Editorial: Plan for Tennessee college success considers more than just high school grads

Feb. 10, 2014 @ 11:14 PM

With Gov. Bill Haslam’s “Drive to 55” initiative, the state government has placed a great emphasis on increased enrollment — and completion — of postsecondary education by Tennesseans.

Haslam’s administration believes increasing the education level of the state’s adult population — from current levels of 32 percent to 55 percent with college degrees or certificates by 2025 — would help make Tennessee a go-to site for businesses seeking a ready workforce.

In turn, it would help the state’s economy and the standard of living for all citizens.

It’s a lofty goal. The governor has already taken a few important steps to helping facilitate the plan.

Chief among those was last week’s announcement of Tennessee Promise — a commitment to two years of free community college for graduating high school students.

But older Tennesseans who didn’t attend or complete college shouldn’t fret. The state is offering them help, too.

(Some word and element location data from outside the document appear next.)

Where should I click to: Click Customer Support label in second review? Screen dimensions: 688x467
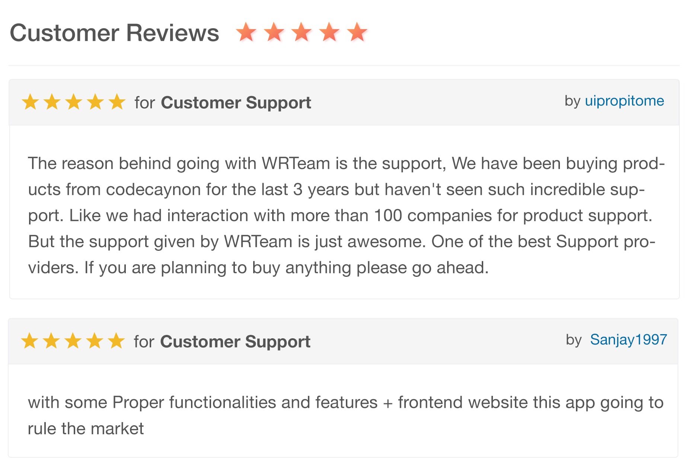click(x=235, y=342)
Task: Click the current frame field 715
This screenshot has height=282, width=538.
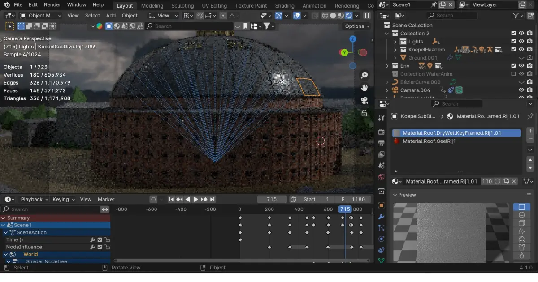Action: click(272, 199)
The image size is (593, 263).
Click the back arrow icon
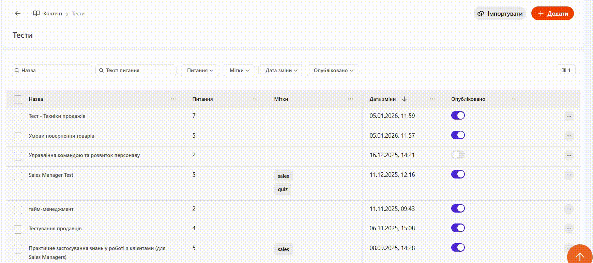(x=18, y=13)
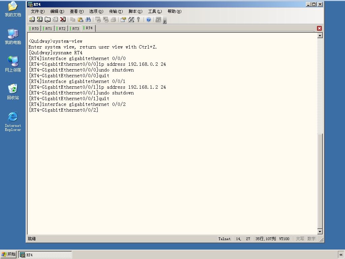Screen dimensions: 345x259
Task: Expand the system tray chevron
Action: point(341,255)
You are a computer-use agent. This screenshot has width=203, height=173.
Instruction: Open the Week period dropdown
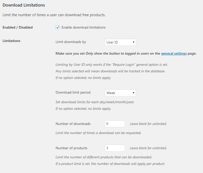tap(120, 93)
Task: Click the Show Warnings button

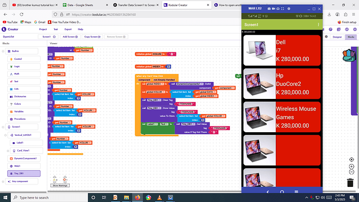Action: 60,185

With generations of Tennesseans either unemployed or underemployed because of uncompleted degrees or a complete lack of college or technical training, the Tennessee Reconnect plan would fund adults’ attendance at colleges of applied technology, free of tuition.

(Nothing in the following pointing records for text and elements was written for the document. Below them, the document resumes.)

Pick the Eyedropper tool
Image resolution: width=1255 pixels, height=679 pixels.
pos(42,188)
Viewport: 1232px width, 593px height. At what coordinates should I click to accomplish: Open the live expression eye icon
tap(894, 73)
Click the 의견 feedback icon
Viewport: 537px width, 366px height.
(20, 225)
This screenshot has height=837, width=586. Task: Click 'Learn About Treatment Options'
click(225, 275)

What about adults with greater ambition than technical training, who still face economic barriers to returning to the classroom? Why limit them to colleges of applied technology?

Many adults look back on their youth and dwell on missed opportunities. When seeking to increase the state’s rate of college-educated adults, why not give those seasoned citizens the same opportunities provided graduating seniors?

Believe it or not, there’s a little-known aspect of Tennessee’s Hope Scholarship already in existence for those non-traditional students.

These guidelines come directly from the state. Help is available. Potential students must:

  • Be age 25 or older and enroll in an eligible postsecondary institution as an entering freshman, or have not been enrolled for at least two years after last attending any postsecondary institution, and not earned a baccalaureate degree
  • Earn an adjusted gross income of no more than $36,000 per year
  • Be continuously enrolled at an eligible postsecondary institution in the fall and spring semesters, and maintain satisfactory academic progress
  • Have a minimum cumulative GPA of 2.75 after attempting 12 semester hours
  • Complete the Free Application for Federal Student Aid by the Sept. 1 deadline date for fall and the Feb. 1 deadline date for spring and summer

As the state has said in its own information about the Drive for 55, “Tennessee has between 900,000 and 1 million adults with some college but no degree. It is impossible to achieve the mission of the Drive to 55 without engaging these nontraditional students.”

The chance for adults to complete their education is a critical component of the governor’s plans. Let’s hope a large group of Sevier Countians will take advantage of the state’s offering and better their situations. It’s a great opportunity.